Another promising mean of supporting the radio-access bandwidth requirements is Fiber to the Premises (FTTP), such as for example offered by Verizon in certain areas of USA (Verizon FiOS Service). With Gigabit Passive Optical Network (GPON, ITU-T G.984 standard) maximum speeds of 2,400 Mbps (DL) and 1,200 Mbps (UL) can be expected. If available FTTP to the base station would be ideal – provided that the connection is priced no higher than a standard 2.048 Mbps leased line to day (i.e., €5,000 benchmark). Note that for a mobile operator it could be acceptable to pay a large 1-off installation fee which could partly finance the FTTP connection to the base station.
Cost & Pricing Expectations
It is in general accepted by industry analysts that broadband wireless services are not going to add much to mobile operators total service revenue growth. In optimistic revenue scenarios data revenue compensates for stagnating/falling voice revenues. EBITDA margins will (actually are!) under pressure and the operational expenses will be violently scrutinized.
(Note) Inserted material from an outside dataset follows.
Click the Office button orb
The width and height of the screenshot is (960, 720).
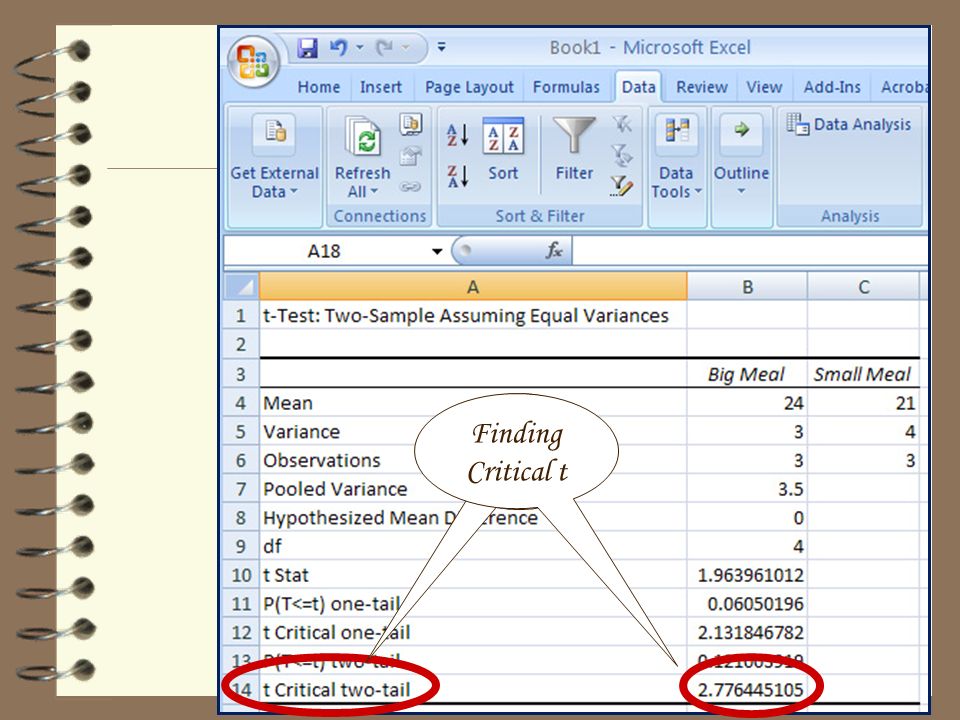point(253,62)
Thus, mobile operators deploying UMTS/HSPA, WiMAX and eventually (in the short-term) LTE cannot afford to have its absolute Opex increase. Therefore, if a mobile-wireless operator has a certain backhaul Opex, it would try to keep it at the existing level or reduce it over time (to mitigate possible revenue decline).
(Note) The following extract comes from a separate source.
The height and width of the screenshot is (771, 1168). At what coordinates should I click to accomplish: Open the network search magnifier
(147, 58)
For the backhaul leased-capacity providers this is sort of bad news (or good? as it forces them to become economically more efficient) …. as they would have to finance their new fixed higher-bandwidth infrastructures (i.e., VDSL or FTTP) with little additional revenue from the mobile-wireless operators.
Economically it is not clear whether mobile-wireless cost-structure expectations will meet the leased-capacity providers total-cost of deploying networks supporting the mobile-wireless bandwidth demand.
However, for the provider of leased fixed-bandwith, providing VDSL2 and/or FTTP to the residential market should finance their deployment model.
With more than 90% of all data traffic being consumed in-house/in-door and with VDSL2/Fiber-to-the-Home (FTTH) solutions being readily available to the Homes (in urban environments at least) of business as well as residential customers, will mobile-wireless LTE base stations be loaded to the extend that very-high capacity (i.e., beyond 50 Mbps) backhaul connections would be needed?